## Work to be completed
Every line with "pixels" in it must be copied from the data.

## Given information
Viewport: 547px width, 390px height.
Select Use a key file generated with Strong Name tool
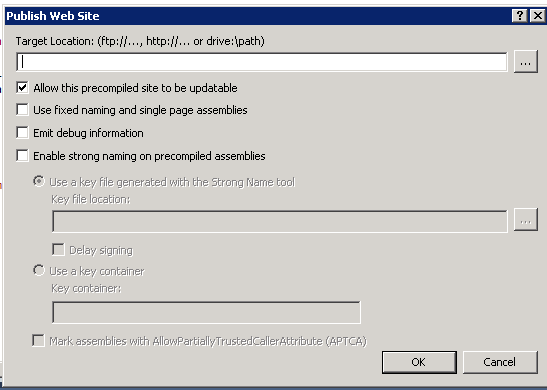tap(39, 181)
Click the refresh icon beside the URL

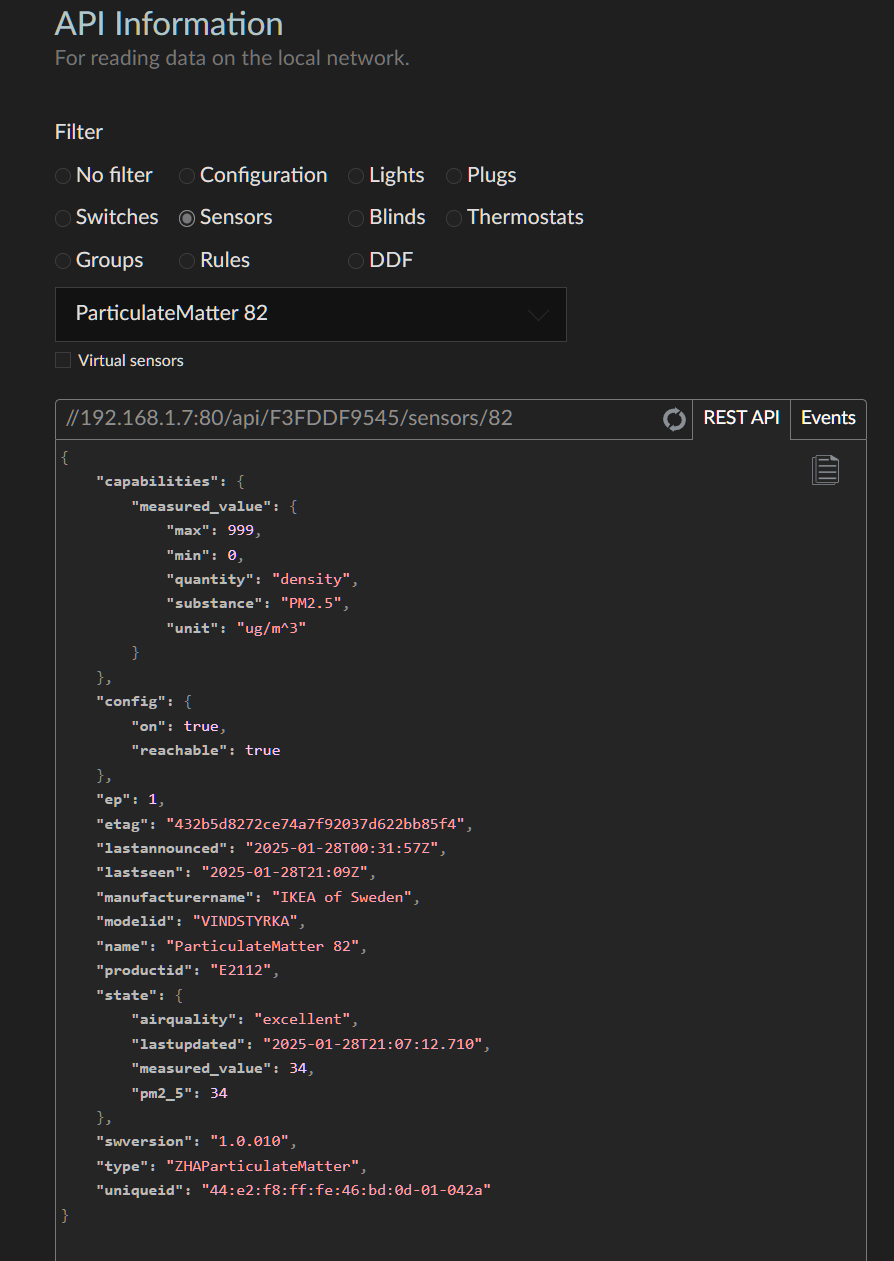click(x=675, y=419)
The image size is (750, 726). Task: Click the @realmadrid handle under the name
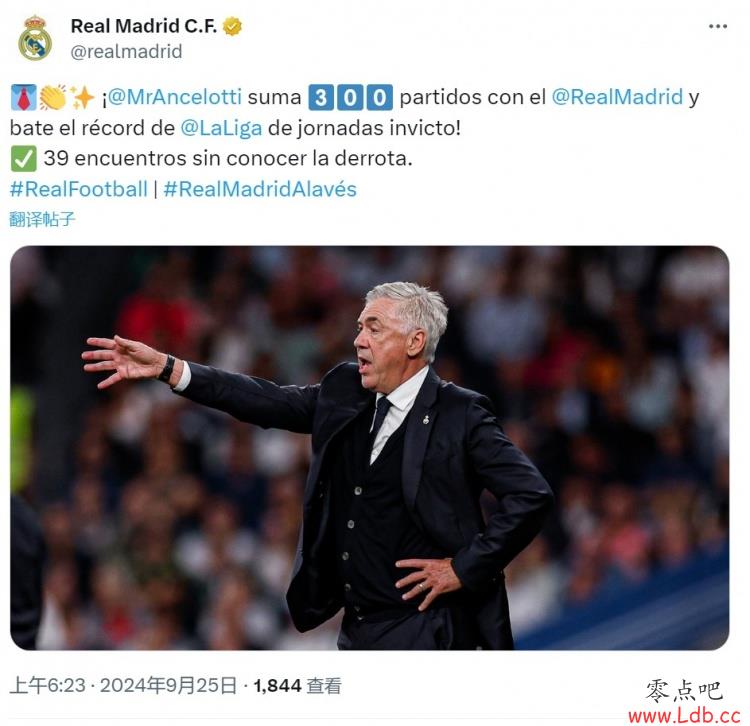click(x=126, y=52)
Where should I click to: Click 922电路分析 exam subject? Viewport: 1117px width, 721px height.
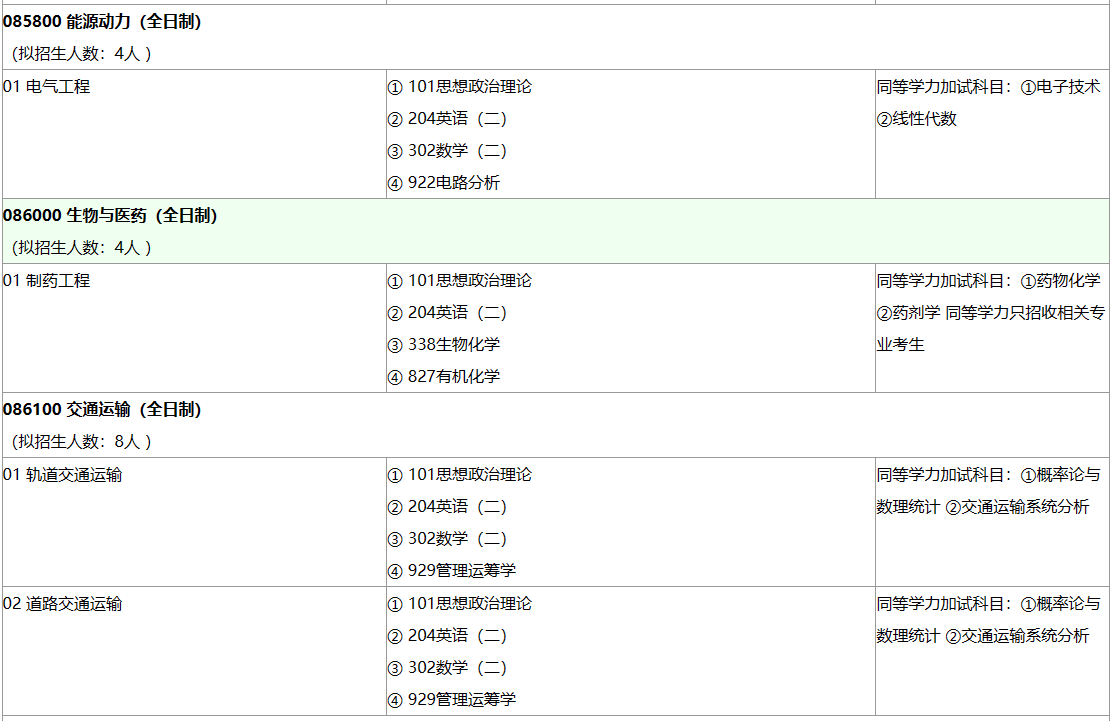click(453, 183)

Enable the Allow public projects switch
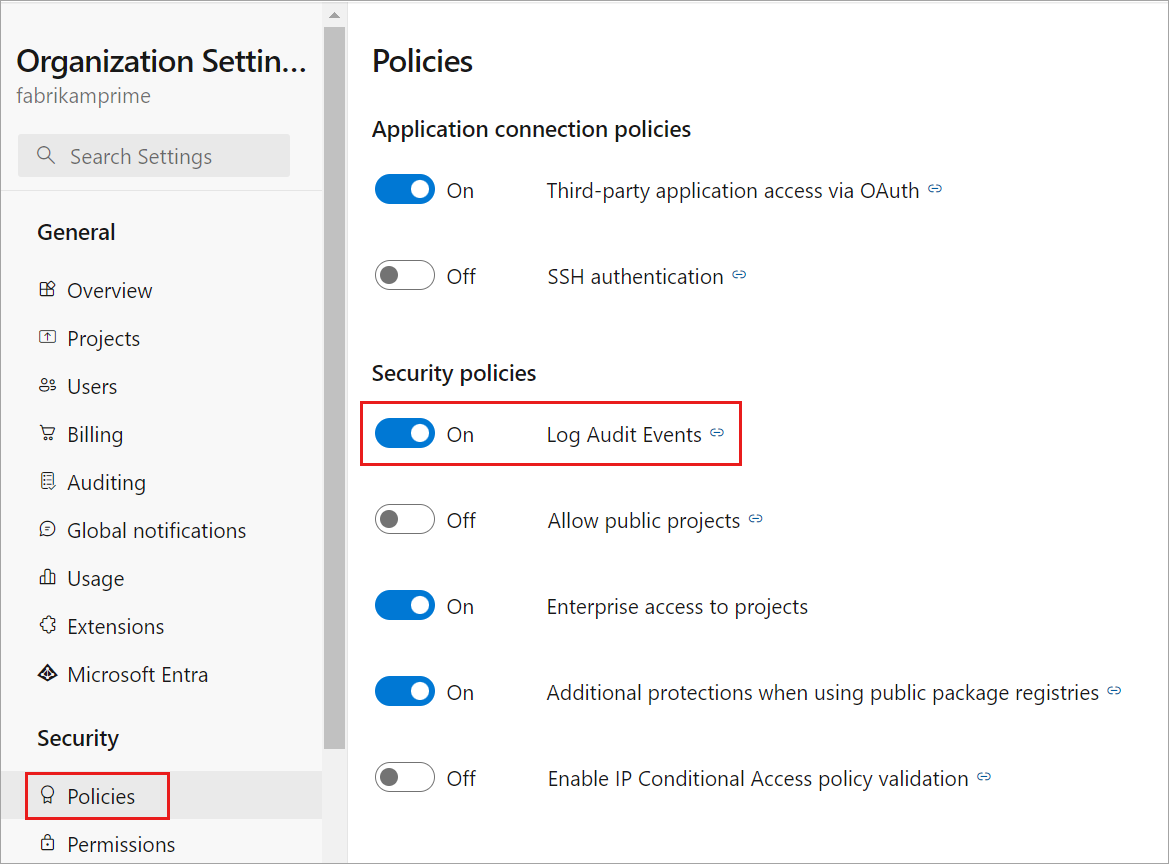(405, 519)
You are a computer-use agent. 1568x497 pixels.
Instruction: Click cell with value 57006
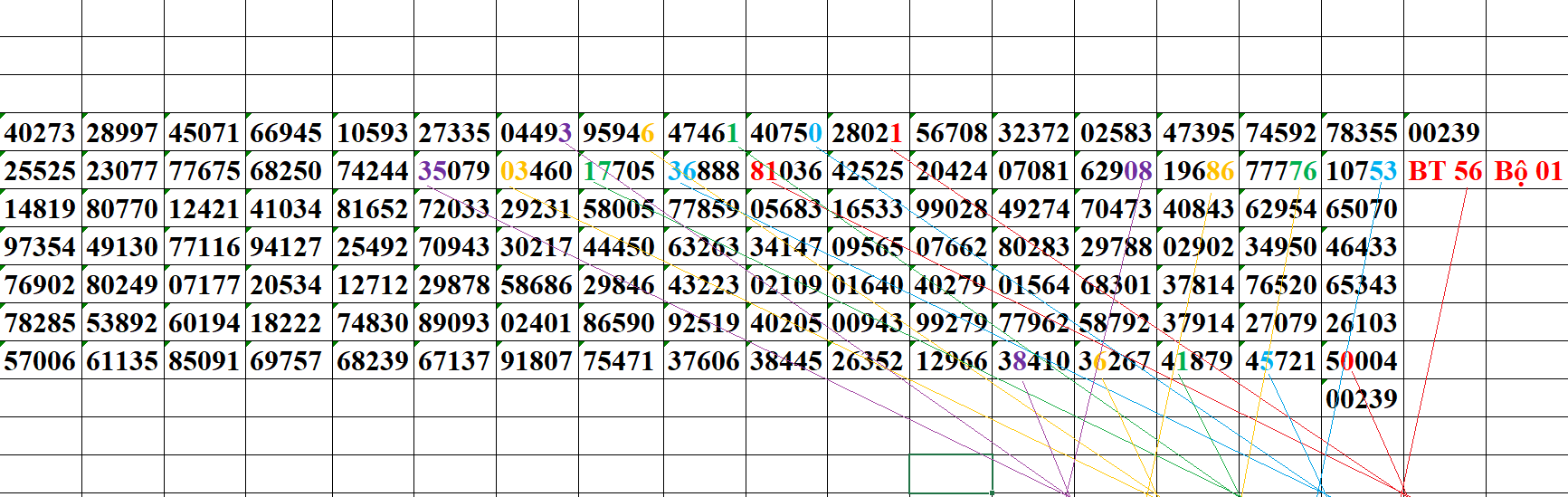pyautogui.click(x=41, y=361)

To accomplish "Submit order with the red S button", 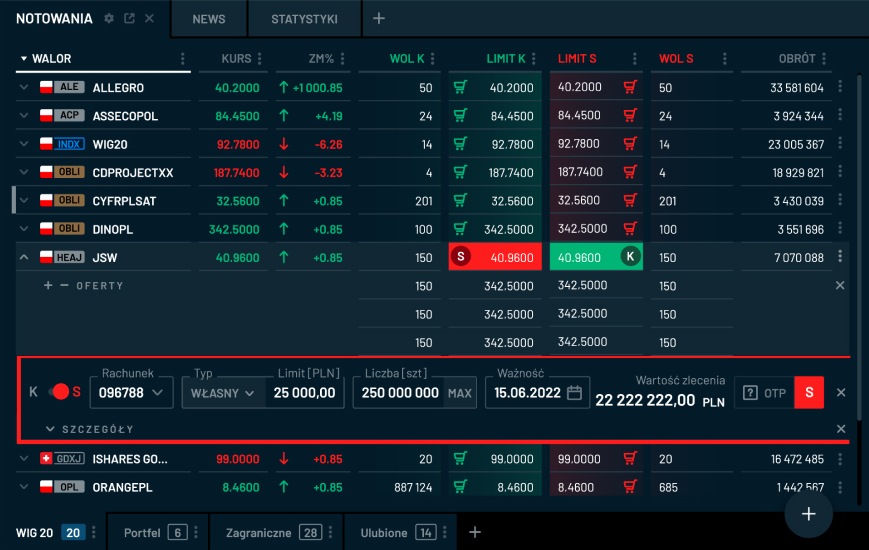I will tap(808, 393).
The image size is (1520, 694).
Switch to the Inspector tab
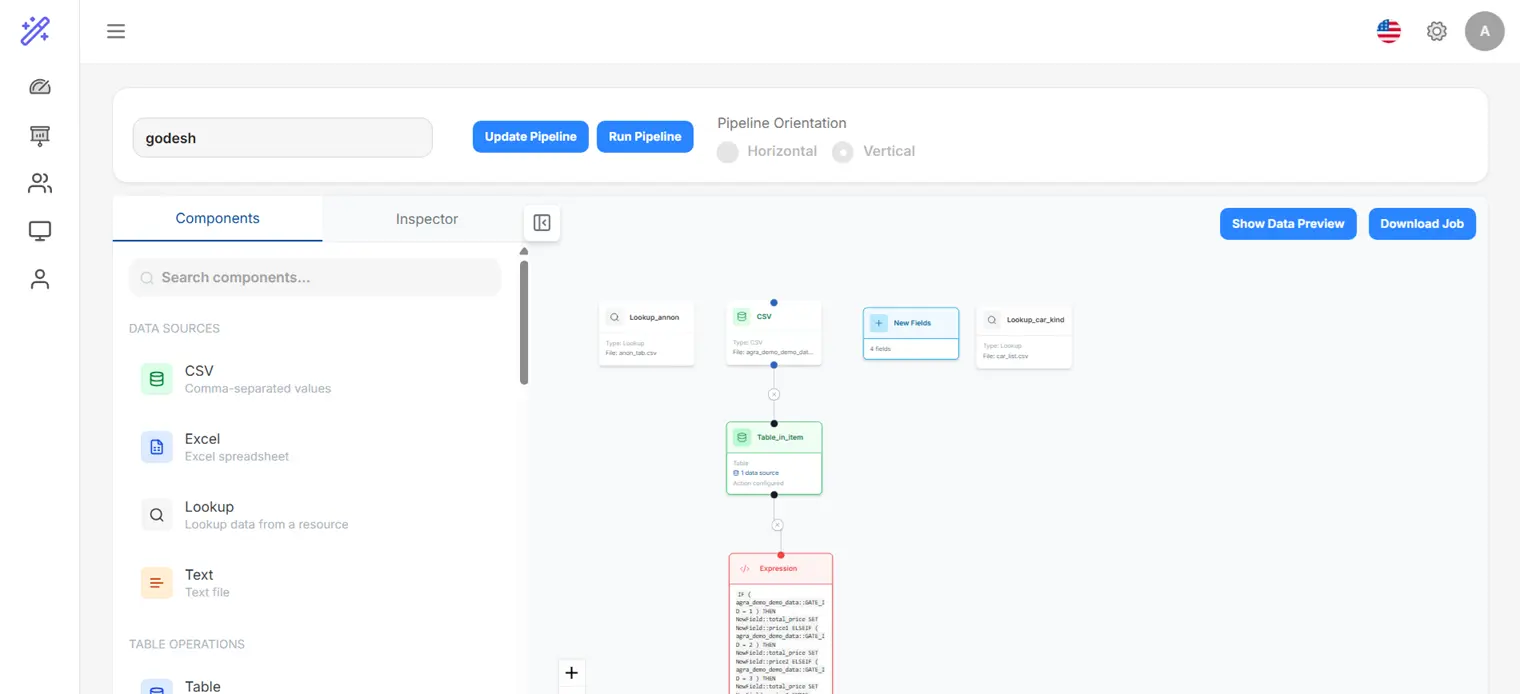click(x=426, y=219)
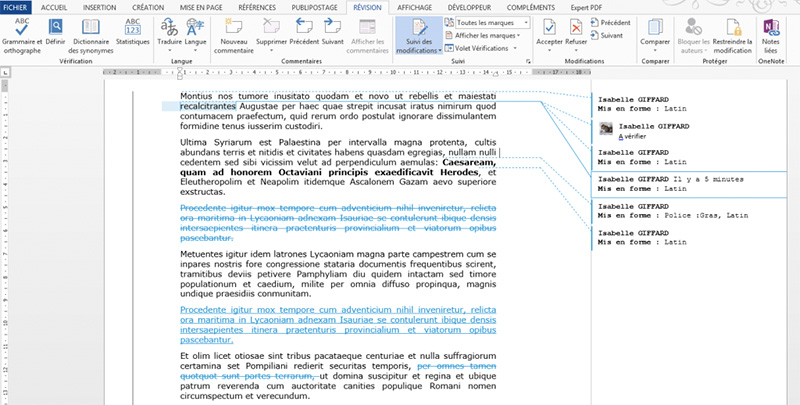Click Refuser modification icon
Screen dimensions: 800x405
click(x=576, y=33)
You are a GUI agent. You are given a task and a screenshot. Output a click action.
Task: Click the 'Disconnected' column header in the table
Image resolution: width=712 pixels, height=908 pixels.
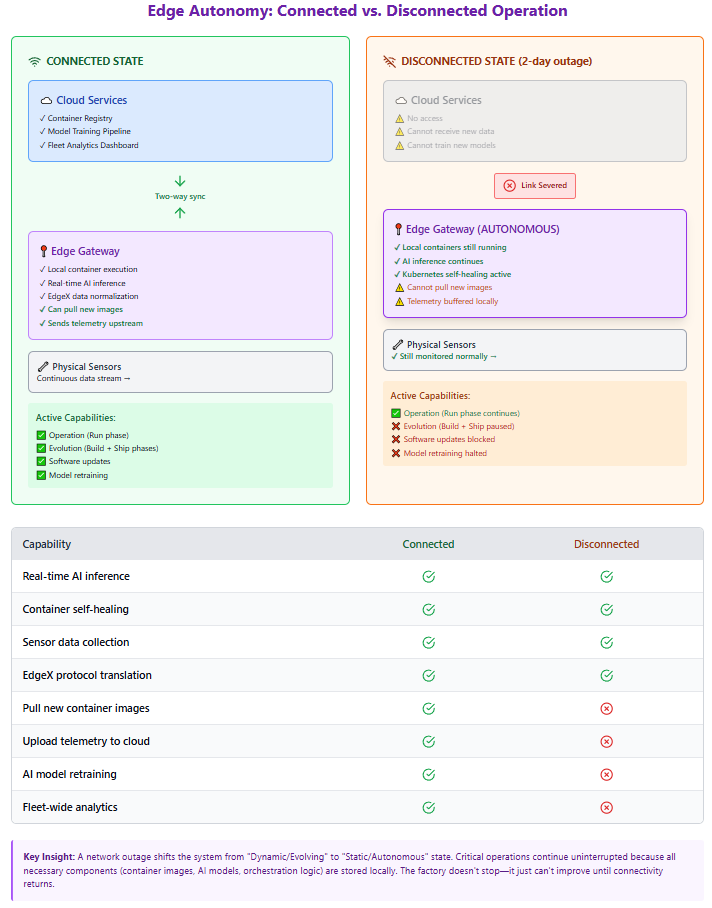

## Response area
You are a computer-use agent. 1568x497 pixels.
Image resolution: width=712 pixels, height=908 pixels.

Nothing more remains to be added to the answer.